** Opening EXERCISE MATERIALS block **

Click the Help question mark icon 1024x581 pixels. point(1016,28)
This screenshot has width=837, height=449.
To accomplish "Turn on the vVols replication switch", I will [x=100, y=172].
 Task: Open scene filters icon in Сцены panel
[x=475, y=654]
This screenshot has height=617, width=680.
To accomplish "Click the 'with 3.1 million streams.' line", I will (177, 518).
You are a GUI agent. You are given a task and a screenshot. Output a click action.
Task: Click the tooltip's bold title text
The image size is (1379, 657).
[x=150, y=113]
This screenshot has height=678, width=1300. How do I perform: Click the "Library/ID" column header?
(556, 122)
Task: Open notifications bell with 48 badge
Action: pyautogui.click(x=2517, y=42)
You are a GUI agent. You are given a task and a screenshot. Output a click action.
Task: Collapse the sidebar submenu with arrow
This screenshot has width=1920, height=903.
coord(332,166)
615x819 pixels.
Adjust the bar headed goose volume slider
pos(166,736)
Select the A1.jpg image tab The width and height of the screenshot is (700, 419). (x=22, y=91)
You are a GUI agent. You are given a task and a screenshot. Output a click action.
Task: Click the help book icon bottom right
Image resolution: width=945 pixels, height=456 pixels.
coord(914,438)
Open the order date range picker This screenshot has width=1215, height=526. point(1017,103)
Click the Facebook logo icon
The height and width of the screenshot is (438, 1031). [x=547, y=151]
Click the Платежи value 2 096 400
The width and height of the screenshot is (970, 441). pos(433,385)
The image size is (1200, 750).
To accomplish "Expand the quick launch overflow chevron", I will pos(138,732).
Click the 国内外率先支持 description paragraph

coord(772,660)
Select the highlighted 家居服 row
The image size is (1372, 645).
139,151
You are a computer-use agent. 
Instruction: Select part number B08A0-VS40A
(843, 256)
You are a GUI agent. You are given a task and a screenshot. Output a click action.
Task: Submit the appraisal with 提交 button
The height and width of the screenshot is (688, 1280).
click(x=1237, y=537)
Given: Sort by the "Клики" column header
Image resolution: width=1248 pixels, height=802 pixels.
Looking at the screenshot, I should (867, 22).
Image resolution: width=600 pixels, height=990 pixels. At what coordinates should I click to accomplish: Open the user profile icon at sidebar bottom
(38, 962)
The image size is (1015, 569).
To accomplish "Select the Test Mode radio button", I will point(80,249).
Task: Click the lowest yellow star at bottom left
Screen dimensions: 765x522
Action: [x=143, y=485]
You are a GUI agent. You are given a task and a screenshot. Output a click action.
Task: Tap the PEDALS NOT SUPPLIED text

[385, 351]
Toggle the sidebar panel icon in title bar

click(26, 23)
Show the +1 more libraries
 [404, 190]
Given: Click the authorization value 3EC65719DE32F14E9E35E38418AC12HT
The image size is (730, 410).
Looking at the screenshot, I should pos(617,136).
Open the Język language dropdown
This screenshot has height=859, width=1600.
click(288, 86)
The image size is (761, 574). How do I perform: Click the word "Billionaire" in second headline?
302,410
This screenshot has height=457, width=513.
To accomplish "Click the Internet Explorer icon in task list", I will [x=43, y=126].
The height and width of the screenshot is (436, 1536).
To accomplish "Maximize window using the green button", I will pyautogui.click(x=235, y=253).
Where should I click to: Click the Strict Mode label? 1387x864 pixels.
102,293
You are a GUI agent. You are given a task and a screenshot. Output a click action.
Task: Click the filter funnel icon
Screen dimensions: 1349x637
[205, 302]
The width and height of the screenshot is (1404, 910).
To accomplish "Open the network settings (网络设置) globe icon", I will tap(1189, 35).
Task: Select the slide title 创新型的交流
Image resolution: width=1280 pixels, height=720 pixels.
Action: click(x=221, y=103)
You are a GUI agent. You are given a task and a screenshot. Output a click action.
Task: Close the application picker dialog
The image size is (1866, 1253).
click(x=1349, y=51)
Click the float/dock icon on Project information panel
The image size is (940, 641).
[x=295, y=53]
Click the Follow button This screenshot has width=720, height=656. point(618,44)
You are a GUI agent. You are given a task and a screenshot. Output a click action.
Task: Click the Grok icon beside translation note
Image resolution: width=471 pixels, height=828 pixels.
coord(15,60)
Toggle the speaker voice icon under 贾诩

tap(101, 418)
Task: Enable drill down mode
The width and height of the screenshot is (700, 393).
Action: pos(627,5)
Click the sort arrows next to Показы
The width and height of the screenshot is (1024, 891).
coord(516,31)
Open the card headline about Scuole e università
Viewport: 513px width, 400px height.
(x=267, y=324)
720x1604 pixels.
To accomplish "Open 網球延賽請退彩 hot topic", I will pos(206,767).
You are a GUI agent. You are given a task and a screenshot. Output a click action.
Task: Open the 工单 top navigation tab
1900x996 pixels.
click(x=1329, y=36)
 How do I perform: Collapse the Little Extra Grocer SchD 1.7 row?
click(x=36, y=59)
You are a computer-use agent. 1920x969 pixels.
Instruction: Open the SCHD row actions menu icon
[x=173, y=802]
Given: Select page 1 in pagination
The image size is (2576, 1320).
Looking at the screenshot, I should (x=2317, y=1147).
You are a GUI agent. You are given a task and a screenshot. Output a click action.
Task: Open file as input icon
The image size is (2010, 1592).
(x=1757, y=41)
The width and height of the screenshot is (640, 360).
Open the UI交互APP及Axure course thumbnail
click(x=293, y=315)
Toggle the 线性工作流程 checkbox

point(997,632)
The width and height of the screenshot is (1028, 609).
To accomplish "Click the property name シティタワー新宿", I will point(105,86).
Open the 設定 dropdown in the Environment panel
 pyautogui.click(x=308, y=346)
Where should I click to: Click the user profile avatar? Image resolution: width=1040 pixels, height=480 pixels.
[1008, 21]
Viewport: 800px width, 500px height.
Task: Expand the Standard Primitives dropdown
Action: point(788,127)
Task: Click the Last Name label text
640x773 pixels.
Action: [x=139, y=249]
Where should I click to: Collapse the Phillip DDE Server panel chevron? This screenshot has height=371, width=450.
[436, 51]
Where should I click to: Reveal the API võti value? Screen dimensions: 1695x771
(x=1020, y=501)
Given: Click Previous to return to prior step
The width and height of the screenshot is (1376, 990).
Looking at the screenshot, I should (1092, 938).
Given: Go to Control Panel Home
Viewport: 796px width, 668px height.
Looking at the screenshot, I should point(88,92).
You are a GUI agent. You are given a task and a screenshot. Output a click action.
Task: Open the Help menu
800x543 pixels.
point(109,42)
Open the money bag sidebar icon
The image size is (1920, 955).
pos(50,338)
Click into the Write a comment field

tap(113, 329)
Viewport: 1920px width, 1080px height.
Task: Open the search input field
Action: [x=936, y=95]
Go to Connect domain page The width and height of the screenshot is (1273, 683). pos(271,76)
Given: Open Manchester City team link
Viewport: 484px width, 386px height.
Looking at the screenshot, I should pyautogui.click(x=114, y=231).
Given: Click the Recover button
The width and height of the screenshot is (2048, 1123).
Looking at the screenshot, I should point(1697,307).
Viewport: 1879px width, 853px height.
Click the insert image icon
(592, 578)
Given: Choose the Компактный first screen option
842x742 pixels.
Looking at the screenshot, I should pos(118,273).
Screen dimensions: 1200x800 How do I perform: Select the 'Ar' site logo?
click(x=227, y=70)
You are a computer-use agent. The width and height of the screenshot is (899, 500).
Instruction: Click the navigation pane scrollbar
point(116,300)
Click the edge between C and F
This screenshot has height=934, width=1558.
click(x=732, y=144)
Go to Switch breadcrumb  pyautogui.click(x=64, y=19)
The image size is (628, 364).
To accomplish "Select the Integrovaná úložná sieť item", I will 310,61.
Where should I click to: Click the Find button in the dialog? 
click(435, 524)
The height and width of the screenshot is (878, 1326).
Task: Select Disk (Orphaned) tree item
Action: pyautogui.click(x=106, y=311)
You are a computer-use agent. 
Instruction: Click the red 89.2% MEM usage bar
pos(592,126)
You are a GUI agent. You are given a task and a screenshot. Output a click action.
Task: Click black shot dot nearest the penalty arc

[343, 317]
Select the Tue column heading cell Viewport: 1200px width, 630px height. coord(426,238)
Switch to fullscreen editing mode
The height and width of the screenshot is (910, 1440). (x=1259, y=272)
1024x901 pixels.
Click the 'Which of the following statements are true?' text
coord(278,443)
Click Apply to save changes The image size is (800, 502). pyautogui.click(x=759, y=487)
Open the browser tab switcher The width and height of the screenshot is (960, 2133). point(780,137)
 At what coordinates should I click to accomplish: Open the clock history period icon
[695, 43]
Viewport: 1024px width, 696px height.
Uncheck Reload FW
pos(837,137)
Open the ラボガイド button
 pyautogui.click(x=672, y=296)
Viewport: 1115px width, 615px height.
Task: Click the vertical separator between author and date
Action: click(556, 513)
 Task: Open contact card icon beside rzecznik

** Closing EXERCISE MATERIALS block **

### WHAT IS EXPECTED
Only the lines above, from the first through the one holding "Task: Click the tooltip's bold title text", are to be output, and they must be copied exactly.

### TASK ANSWER
Click the Help question mark icon 1024x581 pixels. point(1016,28)
This screenshot has width=837, height=449.
To accomplish "Turn on the vVols replication switch", I will [x=100, y=172].
 Task: Open scene filters icon in Сцены panel
[x=475, y=654]
This screenshot has height=617, width=680.
To accomplish "Click the 'with 3.1 million streams.' line", I will (177, 518).
You are a GUI agent. You are given a task and a screenshot. Output a click action.
Task: Click the tooltip's bold title text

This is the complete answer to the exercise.